There are two types of fruit evident in Joseph Smith’s life that, out of obedience to God, we should examine. One type is doctrinal: How did Joseph Smith affect the universal Christian church? Paul paints a picture that mirrors Joseph Smith’s influence on the church in 1 Timothy 6:3-5:
“If anyone teaches a different doctrine and does not agree with the sound words of our Lord Jesus Christ and the teaching that accords with godliness, he is puffed up with conceit and understands nothing. He has an unhealthy craving for controversy and for quarrels about words, which produce envy, dissension, slander, evil suspicions, and constant friction among people who are depraved in mind and deprived of the truth, imagining that godliness is a means of gain.”
Another type of fruit we can examine in Joseph Smith’s life is his character/morals. We want to avoid using 21st century standards, so instead, consider standards that were acceptable in Joseph’s day:
“Therefore an overseer must be above reproach, the husband of one wife, sober-minded, self-controlled, respectable, hospitable, able to teach, not a drunkard, not violent but gentle, not quarrelsome, not a lover of money. He must manage his own household well, with all dignity keeping his children submissive, for if someone does not know how to manage his own household, how will he care for God’s church? He must not be a recent convert, or he may become puffed up with conceit and fall into the condemnation of the devil. Moreover, he must be well thought of by outsiders, so that he may not fall into disgrace, into a snare of the devil.” (1 Timothy 3:2-7)
How well did Joseph’s life display these biblical fruits (i.e., qualifications for church leaders)? Was he “above reproach”? Obviously not, or we wouldn’t be having this conversation. Was he the husband of one wife? No, he had 30-40 wives. He was not “respectable,” he became “puffed up,” he did not “manage his own household” well, and the damage he caused as he “cared for God’s church” is well-known.
LDS apostle Neil Andersen must not have been suggesting that we be careful to judge Joseph Smith by 19th century standards, for that surely would not be giving the Prophet a break.
I considered that perhaps Mr. Anderson doesn’t want us to judge Joseph Smith at all. But that can’t be it because he asked his congregation to look at the “totality of Joseph’s life” (i.e., judge the positive things), noting that the Prophet translated the Book of Mormon in ninety days, though he was poor and under educated. “Tens of thousands of honest, devoted men and women embrace the cause of the Restoration,” Mr. Andersen said, “and at age 38 Joseph sealed his witness with his blood. I testify that Joseph Smith was a prophet of God. Settle this in your mind and move forward.”

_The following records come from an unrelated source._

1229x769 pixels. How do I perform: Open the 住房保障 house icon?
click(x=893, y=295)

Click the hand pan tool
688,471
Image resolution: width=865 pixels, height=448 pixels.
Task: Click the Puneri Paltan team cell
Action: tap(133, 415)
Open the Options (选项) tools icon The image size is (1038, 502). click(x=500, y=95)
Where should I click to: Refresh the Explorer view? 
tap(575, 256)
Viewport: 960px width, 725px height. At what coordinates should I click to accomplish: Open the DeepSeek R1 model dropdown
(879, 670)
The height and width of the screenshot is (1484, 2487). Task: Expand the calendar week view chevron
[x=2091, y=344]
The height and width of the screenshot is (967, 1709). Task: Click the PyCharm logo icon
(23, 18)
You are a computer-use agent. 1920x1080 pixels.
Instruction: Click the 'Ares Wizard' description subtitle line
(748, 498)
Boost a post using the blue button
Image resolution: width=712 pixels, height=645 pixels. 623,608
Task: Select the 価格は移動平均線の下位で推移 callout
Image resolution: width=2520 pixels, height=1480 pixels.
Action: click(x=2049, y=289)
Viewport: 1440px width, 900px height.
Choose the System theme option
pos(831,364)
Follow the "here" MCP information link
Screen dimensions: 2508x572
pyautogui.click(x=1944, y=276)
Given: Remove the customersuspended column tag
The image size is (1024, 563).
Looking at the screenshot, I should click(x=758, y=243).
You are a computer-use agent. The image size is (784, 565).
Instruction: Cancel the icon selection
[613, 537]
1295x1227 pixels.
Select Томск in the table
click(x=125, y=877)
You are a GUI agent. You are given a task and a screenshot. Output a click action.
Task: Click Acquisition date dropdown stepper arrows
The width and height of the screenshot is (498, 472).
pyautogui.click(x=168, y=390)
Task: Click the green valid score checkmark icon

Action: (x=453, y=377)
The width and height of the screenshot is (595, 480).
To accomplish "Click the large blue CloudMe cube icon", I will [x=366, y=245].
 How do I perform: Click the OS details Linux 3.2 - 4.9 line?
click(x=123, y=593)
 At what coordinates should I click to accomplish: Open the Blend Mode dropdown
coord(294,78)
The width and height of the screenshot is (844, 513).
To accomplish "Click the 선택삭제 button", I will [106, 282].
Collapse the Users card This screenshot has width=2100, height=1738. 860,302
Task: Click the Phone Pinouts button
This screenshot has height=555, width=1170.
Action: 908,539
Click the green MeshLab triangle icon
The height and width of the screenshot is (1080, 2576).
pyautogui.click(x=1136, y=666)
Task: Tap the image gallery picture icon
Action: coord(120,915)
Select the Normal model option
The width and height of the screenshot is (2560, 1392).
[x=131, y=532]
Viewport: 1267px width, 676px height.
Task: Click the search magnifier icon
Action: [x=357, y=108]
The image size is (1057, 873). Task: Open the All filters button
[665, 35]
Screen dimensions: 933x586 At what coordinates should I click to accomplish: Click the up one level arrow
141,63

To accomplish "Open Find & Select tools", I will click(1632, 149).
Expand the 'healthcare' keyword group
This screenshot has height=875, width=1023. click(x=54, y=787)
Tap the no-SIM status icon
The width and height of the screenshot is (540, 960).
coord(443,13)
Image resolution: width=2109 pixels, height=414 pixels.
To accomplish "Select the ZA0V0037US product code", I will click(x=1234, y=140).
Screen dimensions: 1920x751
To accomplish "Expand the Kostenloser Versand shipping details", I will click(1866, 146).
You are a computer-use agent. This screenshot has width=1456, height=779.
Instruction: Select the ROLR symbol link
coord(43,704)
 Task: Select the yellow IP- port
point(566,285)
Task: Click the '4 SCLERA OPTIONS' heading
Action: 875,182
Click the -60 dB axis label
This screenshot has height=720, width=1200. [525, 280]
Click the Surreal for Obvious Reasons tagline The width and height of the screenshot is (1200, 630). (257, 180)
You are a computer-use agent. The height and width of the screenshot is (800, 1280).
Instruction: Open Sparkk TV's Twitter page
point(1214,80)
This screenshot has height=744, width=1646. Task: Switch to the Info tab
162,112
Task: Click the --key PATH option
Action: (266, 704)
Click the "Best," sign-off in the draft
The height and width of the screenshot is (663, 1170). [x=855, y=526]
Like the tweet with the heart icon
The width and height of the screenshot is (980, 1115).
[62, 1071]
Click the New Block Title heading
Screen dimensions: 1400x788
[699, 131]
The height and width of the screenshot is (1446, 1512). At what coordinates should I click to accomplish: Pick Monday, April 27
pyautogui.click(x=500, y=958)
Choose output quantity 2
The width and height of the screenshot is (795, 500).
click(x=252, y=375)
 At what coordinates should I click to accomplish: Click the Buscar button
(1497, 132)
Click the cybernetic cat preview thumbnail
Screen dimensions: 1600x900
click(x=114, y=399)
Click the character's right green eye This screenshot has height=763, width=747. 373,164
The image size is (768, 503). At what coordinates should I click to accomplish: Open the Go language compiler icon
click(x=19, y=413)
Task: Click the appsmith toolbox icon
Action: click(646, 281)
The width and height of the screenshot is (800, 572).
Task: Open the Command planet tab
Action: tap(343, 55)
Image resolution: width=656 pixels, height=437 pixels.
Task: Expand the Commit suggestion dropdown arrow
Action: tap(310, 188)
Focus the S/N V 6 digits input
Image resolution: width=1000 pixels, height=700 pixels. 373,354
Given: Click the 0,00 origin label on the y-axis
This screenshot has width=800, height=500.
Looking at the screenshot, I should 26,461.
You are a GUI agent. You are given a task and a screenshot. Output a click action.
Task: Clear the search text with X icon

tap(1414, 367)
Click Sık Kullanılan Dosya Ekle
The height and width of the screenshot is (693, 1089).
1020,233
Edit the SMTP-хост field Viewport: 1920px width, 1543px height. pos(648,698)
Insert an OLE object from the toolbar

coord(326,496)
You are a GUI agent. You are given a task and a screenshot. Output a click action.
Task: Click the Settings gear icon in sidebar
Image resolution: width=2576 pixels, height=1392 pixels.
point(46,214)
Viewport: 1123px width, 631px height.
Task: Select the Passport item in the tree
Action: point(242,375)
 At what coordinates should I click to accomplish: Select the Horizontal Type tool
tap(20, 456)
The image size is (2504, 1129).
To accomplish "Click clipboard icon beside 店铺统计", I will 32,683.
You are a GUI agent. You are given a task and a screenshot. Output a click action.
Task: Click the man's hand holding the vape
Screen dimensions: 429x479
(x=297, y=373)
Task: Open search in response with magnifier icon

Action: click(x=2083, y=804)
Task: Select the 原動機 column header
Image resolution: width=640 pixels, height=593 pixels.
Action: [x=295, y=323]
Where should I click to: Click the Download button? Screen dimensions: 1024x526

This, I think, is what Mr. Andersen was getting at when he said “Give Brother Joseph a break.” Or, to appropriate the words of another Mormon leader, “Don’t worry about those little flicks of history” (Gordon B. Hinckley, interview with Mike Wallace on 60 Minutes, April 1996). Mr. Andersen believes Joseph Smith was a true prophet of God, and he wants Mormons to trust his testimony because, as he told the Mormon congregation, “The guidance of the First Presidency and the Twelve help protect our faith.”
What Mr. Andersen is really asking for is that Mormons give Brother Joseph a pass. Ignore the fruit of the Prophet’s life. Ignore Christ’s exhortation to beware of false prophets. Ignore the clear and persistent warnings throughout all of Scripture that plead with people to test the prophets and try the spirits for their own spiritual safety. Ignore it all and thereby “protect” your faith.
To what end, Mormon friends? Is such a misplaced faith worth protecting?